HDF5 is a "self-describing" format, which means that HDF5 metadata
stored in a dataset object header allows the HDF5 C library and any
other non-C applications built on top of it, to retrieve a raw data
(i.e. elements of a multidimensional array) in the correct order.
(Let's for a second forget about HDF5, C and Fortran, Python and
Matlab )
If we have a matrix A(N,M,K), we usually count dimensions from left
to right saying that the first dimension has size N, the second
dimension has size M, the third dimension has size K, and so on.
(Now let's talk about HDF5 but without referring to any language.)
When we describe a matrix using HDF5 datatspace object, we use the
same convention (i.e. specifying dimensions from left to right): the
first dimension has size N, the second dimension has size M, the
third dimension has size K. (Aside: Please notice that this
description is valid for both C and Fortran HDF5 applications, i.e. C
and Fortran dims array needed by H5Screate_simple
(h5screate_simple_f) will have the values dims [] = {N,M,K}).
The question is: how does HDF5 know how to interpret a blob of {N x
M x K x by sizeof(datatype)} bytes of dataset raw data stored in the
file? Was A(N,M,K) stored? Or was it A(K,N,M) stored? Or any other
permutation of (K,N,M)?
HDF5 file has no clue about matrices and their dimensions, and the
languages they were written from. This is application's
responsibility to interpret data correctly and pass the correct
interpretation to the HDF5 C library to store in a file.

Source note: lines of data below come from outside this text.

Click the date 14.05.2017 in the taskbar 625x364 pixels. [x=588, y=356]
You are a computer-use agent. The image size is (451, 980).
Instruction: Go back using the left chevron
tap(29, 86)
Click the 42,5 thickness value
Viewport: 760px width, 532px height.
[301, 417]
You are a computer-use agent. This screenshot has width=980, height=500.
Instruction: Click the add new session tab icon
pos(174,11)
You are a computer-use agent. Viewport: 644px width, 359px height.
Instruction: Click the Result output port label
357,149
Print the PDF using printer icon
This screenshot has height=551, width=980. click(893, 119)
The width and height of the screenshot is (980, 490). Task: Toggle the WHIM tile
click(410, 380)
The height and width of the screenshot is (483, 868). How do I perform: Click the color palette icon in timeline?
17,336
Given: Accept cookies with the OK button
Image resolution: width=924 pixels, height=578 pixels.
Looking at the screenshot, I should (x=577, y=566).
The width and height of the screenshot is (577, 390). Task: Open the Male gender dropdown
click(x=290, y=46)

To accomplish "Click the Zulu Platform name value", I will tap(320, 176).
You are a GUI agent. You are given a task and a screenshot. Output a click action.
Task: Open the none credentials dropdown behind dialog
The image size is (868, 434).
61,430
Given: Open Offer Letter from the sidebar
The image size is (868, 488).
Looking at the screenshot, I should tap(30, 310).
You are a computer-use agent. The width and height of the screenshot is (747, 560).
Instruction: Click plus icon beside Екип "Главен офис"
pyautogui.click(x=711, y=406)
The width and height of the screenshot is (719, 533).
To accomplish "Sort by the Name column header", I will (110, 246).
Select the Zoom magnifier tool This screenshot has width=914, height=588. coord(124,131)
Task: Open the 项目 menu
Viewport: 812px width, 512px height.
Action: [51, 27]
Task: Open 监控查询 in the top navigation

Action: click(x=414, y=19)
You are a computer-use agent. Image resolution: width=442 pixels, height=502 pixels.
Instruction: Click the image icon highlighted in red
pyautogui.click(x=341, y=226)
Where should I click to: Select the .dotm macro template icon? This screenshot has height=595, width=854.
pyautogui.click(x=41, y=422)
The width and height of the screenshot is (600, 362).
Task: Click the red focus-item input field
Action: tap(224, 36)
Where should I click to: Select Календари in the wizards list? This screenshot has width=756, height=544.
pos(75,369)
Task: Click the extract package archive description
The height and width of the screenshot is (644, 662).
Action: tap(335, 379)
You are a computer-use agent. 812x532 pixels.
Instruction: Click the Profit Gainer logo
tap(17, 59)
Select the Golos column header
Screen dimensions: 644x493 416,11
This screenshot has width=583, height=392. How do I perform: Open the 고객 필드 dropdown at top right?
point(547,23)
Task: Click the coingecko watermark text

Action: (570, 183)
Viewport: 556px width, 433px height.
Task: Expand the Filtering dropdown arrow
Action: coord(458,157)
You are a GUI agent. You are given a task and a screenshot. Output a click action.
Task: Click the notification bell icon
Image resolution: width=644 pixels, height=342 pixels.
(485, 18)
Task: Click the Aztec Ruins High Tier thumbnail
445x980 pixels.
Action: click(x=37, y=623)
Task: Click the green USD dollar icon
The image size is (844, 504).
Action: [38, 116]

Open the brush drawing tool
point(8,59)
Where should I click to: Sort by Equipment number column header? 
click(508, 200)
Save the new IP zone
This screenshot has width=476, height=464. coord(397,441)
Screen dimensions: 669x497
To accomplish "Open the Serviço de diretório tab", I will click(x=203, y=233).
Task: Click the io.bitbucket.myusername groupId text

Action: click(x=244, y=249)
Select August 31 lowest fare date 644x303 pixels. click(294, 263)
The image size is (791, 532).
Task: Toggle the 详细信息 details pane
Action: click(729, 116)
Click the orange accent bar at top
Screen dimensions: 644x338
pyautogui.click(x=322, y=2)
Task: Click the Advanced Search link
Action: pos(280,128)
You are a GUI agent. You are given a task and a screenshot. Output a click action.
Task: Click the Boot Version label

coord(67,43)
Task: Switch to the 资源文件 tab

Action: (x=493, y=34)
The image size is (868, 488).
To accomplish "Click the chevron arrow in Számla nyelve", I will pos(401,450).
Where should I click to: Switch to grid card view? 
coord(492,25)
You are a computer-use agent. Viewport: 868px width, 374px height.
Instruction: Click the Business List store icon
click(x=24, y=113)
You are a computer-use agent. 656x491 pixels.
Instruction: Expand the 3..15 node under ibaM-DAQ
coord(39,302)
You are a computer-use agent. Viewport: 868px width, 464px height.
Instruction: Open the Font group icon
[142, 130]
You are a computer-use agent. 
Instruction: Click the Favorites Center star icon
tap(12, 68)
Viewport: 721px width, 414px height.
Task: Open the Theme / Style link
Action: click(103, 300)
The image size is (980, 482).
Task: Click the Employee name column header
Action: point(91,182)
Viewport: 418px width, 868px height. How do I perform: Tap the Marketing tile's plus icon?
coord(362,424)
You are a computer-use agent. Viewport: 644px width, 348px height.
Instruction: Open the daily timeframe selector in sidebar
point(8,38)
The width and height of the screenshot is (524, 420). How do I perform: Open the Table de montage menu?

As it was mentioned above, dimensions of the matrix are described
using HDF5 dataspace object and are stored in the file. d integers
P1, ..., Pd, where d is a rank of a matrix, are stored in a dataspace
object header according to the following convention: the last value
- Pd is the size of the FASTEST changing dimension of the matrix,
i.e. HDF5 file spec and HDF5 C library follow C storage convention
(no wonder, it is a C library :-). Therefore there is no ambiguity in
interpreting {N x M x K x sizeof(datatype)} bytes, and HDF5 file has
enough information to interpret data correctly by any "row-major" or
"column-major" application (including bypassing HDF5 C library and
reading directly from the HDF5 file!)
Here is what is happening when HDF5 Fortran library is used:
Suppose we want to write A(N,M,K) matrix to the HDF5 file. HDF5
Fortran API describes dataspace with the first dimension being N, the
second dimension being M, the third dimension being K (as we would do
it in C and any other language). But HDF5 Fortran API also knows
that the fastest changing dimension has size N (i.e. we have
column-major order). Therefore HDF5 Fortran library instructs C
library to store K,M,N values in the dataspace object header instead
of N,M,K, since N is the size of the fastest changing dimension.
So, if we read matrix A(N,M,K) ((i.e. N x M x K x sizeof(datatype)
blob) written from Fortran by a C application, we will read it to
the matrix B(K,M,N) ( C API that requests sizes of the first, second
and third dimensions will return values K,M,N stored in the dataspace
header)
If we read matrix A(N,M,K) written from Fortran by Fortran
application, we will read it once again into B(N,M,K) ( Fortran API
that requests sizes of the first, second and third dimension will
flip an array K,M,N stored in the file and return N,M,K)
In other words: HDF5 library stores information about how to
interpret data. Interpretation follows C storage convention: the last
dimension specified for the dataspace object is the fastest changing
one. It is the responsibility of the application (in this case
FORTRAN HDF5 library) to interpret correctly the order of dimensions
and pass to/ from the HDF5 C library.
Please notice that there is no need to transpose data itself: one
only has to pass a correct interpretation of the data to the HDF5 C
Library and to make sure it is done according to the HDF5 C library
convention - the first value stored in the dataspace header
corresponds to the slowest changing dimension, ...., the last value
stored in the dataspace header corresponds to the fastest changing
dimension).